* ESTRATTO DEL DOCUMENTO *
+ + + + +
Vittima o carnefice? Santo o mercenario? Eroe o profittatore? Il dibattito sulla natura dell’avvocato affonda nella notte dei tempi. È il professionista che reca conforto a chi debba affrontare le forche caudine dell’umana giustizia, e che può restituire l’onore perduto all’innocente ingiustamente processato. Ma è anche colui che spesso è accusato di farsi pagare profumatamente per prestazioni modeste o inefficaci.

A Bergamo, per fare un esempio, nei tempi antichi era chiamato “Ca’ d’i lader”, vale a dire “casa dei ladri”, un edificio che si trovava in centro città, e non si capiva se l’epiteto derivasse dall’essere pieno di studi legali, o dalla presenza dei relativi clienti…

L’avvocato e professore universitario Bruno Cavallone, che oltre a essere un insigne giurista fu anche, con il fratello Franco, autore delle prime traduzioni dei fumetti dei Peanuts per la rivista Linus, qualche anno fa ha riunito in un prezioso libretto (“Avvocato, non parla; che cos’ha? – Un’antologia personale”, edizioni Henry Beyle) una serie di citazioni artistiche e letterarie dedicate alla professione. Nella nota conclusiva si legge: «Se avessi voluto raccogliere citazioni sarcastiche, offensive, denigratorie nei confronti degli avvocati, avrei avuto gravi problemi di scelta , oppure avrei allestito un libro di mille pagine, ripetitivo e noiosissimo. Ho invece tratto dalla letteratura (in senso lato) citazioni idonee a suscitare simpatia per gli avvocati o, più spesso ancora, commiserazione».
+ + + + +
* MATERIALE FORNITO *
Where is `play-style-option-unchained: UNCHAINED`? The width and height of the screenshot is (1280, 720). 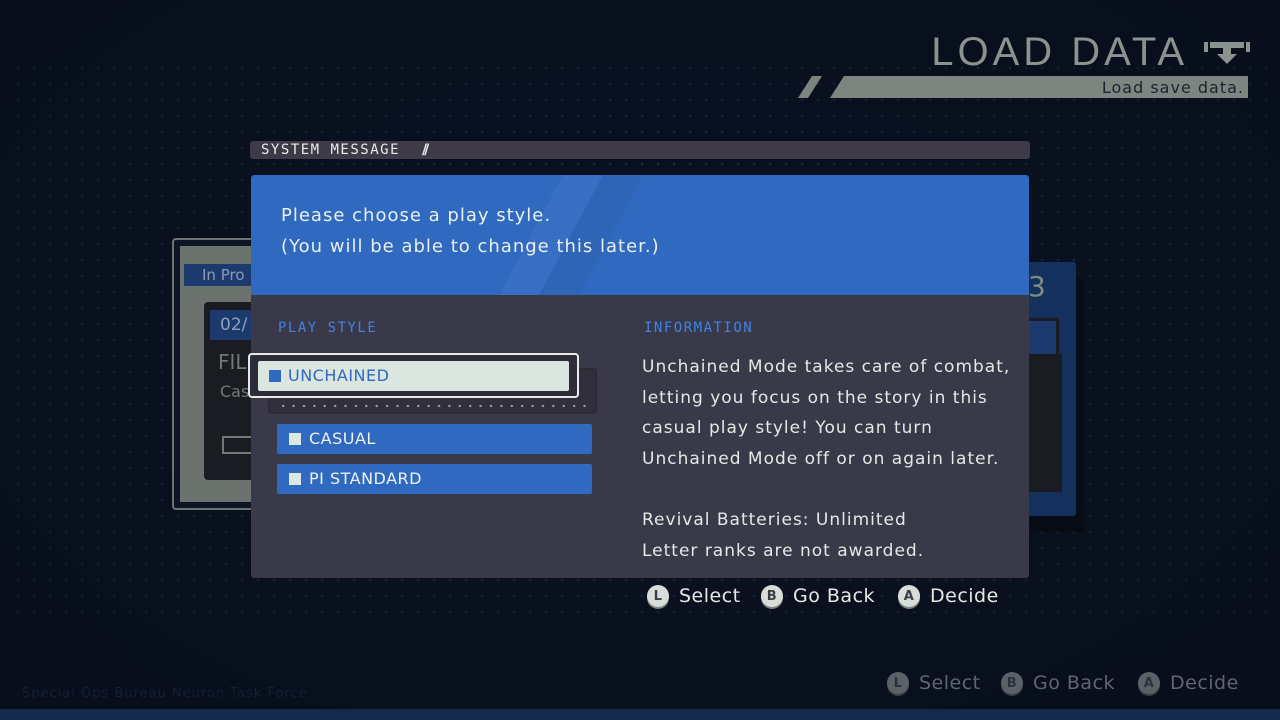 play-style-option-unchained: UNCHAINED is located at coordinates (414, 376).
+ + + + +
* ATTIVITÀ DA SVOLGERE *
1 > Riproduci dall'estratto sugli avvocati tutto il testo che va da "Vittima o carnefice?" giù fino a "modeste o inefficaci.".
2 > Rispondi alle domande seguenti in base all'estratto sugli avvocati:
(a) Come veniva chiamato anticamente a Bergamo l'edificio del centro città?
(b) Insieme a chi Bruno Cavallone realizzò le prime traduzioni dei fumetti dei Peanuts per la rivista Linus?
(c) Con quale editore è uscito il libretto di citazioni curato da Cavallone?
3 > Indica se ciascuna affermazione concorda con l'estratto sugli avvocati. Rispondi sì o no e cita le parole del testo che lo stabiliscono.
(a) Nel suo libretto Cavallone ha raccolto citazioni sarcastiche e denigratorie nei confronti degli avvocati.
(b) L'edificio chiamato “Ca’ d’i lader” si trovava in periferia.
(c) L'avvocato può restituire l'onore all'innocente processato ingiustamente.
L'elenco non è necessario per svolgere l'esercizio.

* SOLUZIONI DELL'ESERCIZIO *
1 >
Vittima o carnefice? Santo o mercenario? Eroe o profittatore? Il dibattito sulla natura dell’avvocato affonda nella notte dei tempi. È il professionista che reca conforto a chi debba affrontare le forche caudine dell’umana giustizia, e che può restituire l’onore perduto all’innocente ingiustamente processato. Ma è anche colui che spesso è accusato di farsi pagare profumatamente per prestazioni modeste o inefficaci.

2 >
(a) “Ca’ d’i lader”, cioè “casa dei ladri”.
(b) Con il fratello Franco.
(c) Con le edizioni Henry Beyle.

3 >
(a) No: «Ho invece tratto dalla letteratura (in senso lato) citazioni idonee a suscitare simpatia per gli avvocati o, più spesso ancora, commiserazione».
(b) No: «un edificio che si trovava in centro città».
(c) Sì: «può restituire l’onore perduto all’innocente ingiustamente processato».